Work required:
Reproduce the lines from the very first one through the line containing "pyautogui.click(x=365, y=896)", including both.

[Lines of text with item locations]
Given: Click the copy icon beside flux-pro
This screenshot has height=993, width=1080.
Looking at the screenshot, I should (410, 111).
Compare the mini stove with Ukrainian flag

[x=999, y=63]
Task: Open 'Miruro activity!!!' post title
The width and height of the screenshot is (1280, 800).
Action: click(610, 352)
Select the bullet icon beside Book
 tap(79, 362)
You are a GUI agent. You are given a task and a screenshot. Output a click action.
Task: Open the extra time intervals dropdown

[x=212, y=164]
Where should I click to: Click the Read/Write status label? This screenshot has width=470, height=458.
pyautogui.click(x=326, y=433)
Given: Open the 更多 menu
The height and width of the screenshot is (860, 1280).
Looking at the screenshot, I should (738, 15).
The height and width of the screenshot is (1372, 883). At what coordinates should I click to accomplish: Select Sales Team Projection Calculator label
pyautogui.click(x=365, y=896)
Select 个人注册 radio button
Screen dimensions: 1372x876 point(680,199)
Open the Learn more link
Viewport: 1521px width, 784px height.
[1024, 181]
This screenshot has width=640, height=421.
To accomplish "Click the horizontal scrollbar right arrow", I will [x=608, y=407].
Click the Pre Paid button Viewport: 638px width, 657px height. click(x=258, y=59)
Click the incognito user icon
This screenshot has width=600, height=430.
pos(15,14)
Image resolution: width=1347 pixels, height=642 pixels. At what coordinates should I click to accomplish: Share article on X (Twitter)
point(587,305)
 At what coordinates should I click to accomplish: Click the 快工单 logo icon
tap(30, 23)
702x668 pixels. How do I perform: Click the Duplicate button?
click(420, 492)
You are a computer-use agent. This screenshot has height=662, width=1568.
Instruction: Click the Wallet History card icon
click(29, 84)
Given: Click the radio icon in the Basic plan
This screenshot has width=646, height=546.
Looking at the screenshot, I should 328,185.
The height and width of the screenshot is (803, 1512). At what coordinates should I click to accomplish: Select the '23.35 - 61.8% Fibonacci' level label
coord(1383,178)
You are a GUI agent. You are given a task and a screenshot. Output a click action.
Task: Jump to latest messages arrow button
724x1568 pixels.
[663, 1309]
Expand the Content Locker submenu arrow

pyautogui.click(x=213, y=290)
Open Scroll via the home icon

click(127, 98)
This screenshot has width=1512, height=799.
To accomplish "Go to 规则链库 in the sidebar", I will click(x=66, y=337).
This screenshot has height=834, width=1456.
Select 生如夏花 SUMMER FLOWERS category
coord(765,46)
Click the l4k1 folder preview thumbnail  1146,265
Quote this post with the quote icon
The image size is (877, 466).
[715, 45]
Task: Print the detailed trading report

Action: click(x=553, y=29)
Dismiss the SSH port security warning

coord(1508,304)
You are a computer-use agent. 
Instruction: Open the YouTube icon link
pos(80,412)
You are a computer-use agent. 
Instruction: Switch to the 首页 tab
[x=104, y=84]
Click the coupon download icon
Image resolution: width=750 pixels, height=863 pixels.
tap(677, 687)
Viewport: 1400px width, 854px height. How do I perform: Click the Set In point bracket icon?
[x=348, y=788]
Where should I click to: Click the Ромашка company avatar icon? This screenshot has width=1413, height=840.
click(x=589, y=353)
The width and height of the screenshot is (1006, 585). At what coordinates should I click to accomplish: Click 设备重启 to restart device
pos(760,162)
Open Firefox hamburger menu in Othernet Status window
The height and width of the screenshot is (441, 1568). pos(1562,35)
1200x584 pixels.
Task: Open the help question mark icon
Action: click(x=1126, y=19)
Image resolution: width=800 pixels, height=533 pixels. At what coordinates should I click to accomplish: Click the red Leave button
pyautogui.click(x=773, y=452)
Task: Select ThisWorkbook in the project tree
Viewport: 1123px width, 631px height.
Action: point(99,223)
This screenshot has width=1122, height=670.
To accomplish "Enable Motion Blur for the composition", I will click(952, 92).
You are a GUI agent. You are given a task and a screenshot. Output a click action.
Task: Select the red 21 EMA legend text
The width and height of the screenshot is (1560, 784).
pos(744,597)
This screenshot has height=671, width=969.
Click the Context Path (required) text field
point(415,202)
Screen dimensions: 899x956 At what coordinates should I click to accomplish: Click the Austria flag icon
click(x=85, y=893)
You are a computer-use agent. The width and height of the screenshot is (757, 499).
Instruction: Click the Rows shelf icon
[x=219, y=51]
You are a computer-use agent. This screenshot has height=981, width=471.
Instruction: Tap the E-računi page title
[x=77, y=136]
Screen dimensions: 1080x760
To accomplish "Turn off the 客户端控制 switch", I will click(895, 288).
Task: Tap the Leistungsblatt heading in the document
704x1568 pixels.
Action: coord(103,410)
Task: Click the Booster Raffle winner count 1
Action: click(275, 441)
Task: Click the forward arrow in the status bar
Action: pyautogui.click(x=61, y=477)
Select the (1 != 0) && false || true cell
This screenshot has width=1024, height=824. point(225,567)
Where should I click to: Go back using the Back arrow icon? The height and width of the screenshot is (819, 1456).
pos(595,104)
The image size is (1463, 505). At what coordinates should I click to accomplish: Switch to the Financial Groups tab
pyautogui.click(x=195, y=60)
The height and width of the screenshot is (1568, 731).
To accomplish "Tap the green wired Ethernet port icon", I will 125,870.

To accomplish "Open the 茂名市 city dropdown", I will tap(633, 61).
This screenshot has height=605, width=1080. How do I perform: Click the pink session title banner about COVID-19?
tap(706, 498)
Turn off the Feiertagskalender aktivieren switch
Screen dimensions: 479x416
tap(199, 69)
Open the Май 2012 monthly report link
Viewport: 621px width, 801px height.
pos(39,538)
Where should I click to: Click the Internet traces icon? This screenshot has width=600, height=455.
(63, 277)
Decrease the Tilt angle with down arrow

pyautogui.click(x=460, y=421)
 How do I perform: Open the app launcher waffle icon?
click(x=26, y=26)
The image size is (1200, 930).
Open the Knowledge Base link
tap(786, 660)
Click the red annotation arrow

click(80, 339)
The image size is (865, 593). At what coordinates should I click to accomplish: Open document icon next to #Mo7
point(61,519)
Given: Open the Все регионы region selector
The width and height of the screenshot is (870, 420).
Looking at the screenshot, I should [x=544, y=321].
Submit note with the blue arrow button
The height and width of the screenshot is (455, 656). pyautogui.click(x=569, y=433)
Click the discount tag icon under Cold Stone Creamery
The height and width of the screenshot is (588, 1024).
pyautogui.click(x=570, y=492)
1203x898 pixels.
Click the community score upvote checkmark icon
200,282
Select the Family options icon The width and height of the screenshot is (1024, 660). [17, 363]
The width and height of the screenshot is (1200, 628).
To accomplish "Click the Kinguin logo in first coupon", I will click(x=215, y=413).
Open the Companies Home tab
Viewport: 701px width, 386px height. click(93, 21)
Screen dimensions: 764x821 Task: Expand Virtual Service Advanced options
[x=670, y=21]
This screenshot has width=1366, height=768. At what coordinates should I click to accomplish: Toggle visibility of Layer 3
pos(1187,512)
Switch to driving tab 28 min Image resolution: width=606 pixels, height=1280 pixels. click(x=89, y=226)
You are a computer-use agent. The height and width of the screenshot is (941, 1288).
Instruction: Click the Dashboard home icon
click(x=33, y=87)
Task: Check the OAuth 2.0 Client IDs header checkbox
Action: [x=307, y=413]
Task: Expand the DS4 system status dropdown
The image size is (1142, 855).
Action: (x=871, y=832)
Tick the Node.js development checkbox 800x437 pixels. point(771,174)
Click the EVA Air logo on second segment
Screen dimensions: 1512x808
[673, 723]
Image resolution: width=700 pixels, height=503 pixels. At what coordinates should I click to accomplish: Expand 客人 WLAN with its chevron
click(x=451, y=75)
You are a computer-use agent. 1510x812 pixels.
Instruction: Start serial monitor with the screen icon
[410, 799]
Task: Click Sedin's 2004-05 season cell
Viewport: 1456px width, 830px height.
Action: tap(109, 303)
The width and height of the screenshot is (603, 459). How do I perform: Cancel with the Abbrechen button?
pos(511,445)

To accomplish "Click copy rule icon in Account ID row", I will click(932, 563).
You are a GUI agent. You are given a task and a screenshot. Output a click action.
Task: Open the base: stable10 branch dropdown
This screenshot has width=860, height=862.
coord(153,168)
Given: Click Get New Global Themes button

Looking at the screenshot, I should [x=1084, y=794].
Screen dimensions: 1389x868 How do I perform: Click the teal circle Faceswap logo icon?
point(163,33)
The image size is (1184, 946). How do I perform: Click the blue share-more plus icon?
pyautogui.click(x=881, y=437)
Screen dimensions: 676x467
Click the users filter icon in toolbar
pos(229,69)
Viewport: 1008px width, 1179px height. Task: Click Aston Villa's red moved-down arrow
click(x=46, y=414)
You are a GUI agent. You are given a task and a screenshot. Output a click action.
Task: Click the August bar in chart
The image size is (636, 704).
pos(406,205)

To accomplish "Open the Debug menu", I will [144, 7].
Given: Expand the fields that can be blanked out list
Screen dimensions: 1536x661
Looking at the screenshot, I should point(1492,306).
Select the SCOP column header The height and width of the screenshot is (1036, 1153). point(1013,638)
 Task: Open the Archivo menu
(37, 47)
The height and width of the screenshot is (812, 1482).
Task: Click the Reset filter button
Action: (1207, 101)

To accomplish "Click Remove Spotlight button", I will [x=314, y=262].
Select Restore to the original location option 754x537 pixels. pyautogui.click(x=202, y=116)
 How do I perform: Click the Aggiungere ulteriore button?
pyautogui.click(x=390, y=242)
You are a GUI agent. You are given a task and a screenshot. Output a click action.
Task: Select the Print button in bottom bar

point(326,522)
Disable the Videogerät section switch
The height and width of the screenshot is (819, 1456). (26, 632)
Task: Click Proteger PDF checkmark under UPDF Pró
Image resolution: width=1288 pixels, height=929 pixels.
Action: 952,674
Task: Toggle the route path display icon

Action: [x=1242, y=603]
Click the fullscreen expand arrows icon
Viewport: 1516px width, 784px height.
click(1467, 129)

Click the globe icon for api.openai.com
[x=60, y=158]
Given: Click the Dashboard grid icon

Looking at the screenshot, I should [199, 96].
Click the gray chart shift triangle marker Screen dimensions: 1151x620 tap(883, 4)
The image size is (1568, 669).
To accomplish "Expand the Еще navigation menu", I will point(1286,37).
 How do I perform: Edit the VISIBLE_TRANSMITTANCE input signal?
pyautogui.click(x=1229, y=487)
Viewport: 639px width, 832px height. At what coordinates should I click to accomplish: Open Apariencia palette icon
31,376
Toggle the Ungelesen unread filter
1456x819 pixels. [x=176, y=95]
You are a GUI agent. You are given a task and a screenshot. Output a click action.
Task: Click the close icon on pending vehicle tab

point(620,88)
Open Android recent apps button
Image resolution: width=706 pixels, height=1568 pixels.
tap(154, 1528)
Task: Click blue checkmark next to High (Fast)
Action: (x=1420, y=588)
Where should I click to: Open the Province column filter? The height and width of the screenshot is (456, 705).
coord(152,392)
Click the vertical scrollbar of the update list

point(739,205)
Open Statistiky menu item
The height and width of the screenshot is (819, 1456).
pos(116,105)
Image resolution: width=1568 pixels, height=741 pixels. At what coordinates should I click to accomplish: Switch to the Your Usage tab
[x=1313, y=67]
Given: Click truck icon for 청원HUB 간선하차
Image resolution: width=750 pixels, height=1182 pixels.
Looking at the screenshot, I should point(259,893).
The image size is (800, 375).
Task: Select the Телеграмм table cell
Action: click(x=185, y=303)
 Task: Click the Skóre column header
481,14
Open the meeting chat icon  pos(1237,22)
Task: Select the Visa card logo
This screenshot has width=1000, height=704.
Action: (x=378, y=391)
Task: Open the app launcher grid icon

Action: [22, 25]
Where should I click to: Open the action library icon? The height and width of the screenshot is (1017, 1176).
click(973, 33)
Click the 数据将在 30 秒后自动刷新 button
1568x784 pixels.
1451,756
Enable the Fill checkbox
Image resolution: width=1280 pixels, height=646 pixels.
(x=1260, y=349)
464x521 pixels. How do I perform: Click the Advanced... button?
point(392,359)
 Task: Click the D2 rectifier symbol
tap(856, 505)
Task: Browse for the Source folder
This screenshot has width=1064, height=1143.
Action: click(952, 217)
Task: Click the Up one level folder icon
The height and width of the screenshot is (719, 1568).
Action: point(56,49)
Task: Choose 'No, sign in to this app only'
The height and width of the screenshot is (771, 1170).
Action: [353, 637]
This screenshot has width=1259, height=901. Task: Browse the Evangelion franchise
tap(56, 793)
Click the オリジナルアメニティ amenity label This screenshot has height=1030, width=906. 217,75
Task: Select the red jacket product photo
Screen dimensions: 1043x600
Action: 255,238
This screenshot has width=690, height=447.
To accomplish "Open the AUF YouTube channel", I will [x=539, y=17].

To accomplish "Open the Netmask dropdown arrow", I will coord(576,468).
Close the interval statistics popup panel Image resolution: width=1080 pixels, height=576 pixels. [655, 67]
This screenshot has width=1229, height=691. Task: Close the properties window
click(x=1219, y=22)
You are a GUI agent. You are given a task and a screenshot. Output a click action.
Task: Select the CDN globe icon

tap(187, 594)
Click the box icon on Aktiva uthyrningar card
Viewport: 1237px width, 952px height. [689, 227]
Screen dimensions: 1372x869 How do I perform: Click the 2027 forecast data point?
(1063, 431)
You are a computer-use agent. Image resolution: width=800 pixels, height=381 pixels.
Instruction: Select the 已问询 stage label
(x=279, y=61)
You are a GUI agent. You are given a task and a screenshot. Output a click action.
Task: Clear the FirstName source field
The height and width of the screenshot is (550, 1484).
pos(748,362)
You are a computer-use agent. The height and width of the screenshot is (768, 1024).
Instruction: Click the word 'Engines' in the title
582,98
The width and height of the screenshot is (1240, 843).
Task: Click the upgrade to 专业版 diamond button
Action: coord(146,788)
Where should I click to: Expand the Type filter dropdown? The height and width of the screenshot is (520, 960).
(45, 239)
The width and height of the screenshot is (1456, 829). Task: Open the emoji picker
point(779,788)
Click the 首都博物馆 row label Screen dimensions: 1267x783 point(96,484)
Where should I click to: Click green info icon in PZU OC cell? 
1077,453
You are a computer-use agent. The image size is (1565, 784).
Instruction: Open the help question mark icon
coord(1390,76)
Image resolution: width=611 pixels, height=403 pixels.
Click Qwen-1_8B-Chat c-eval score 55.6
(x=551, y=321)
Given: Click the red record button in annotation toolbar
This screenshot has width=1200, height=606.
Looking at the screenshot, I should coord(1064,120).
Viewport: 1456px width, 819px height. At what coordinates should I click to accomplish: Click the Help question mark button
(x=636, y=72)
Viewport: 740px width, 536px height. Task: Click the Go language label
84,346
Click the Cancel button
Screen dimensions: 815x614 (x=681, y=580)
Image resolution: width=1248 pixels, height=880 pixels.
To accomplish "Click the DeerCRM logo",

Written response:
Given: Click the copy icon beside flux-pro
This screenshot has height=993, width=1080.
Looking at the screenshot, I should (410, 111).
Compare the mini stove with Ukrainian flag

[x=999, y=63]
Task: Open 'Miruro activity!!!' post title
The width and height of the screenshot is (1280, 800).
Action: click(610, 352)
Select the bullet icon beside Book
 tap(79, 362)
You are a GUI agent. You are given a task and a screenshot. Output a click action.
Task: Open the extra time intervals dropdown

[x=212, y=164]
Where should I click to: Click the Read/Write status label? This screenshot has width=470, height=458.
pyautogui.click(x=326, y=433)
Given: Open the 更多 menu
The height and width of the screenshot is (860, 1280).
Looking at the screenshot, I should (738, 15).
The height and width of the screenshot is (1372, 883). At what coordinates should I click to accomplish: Select Sales Team Projection Calculator label
pyautogui.click(x=365, y=896)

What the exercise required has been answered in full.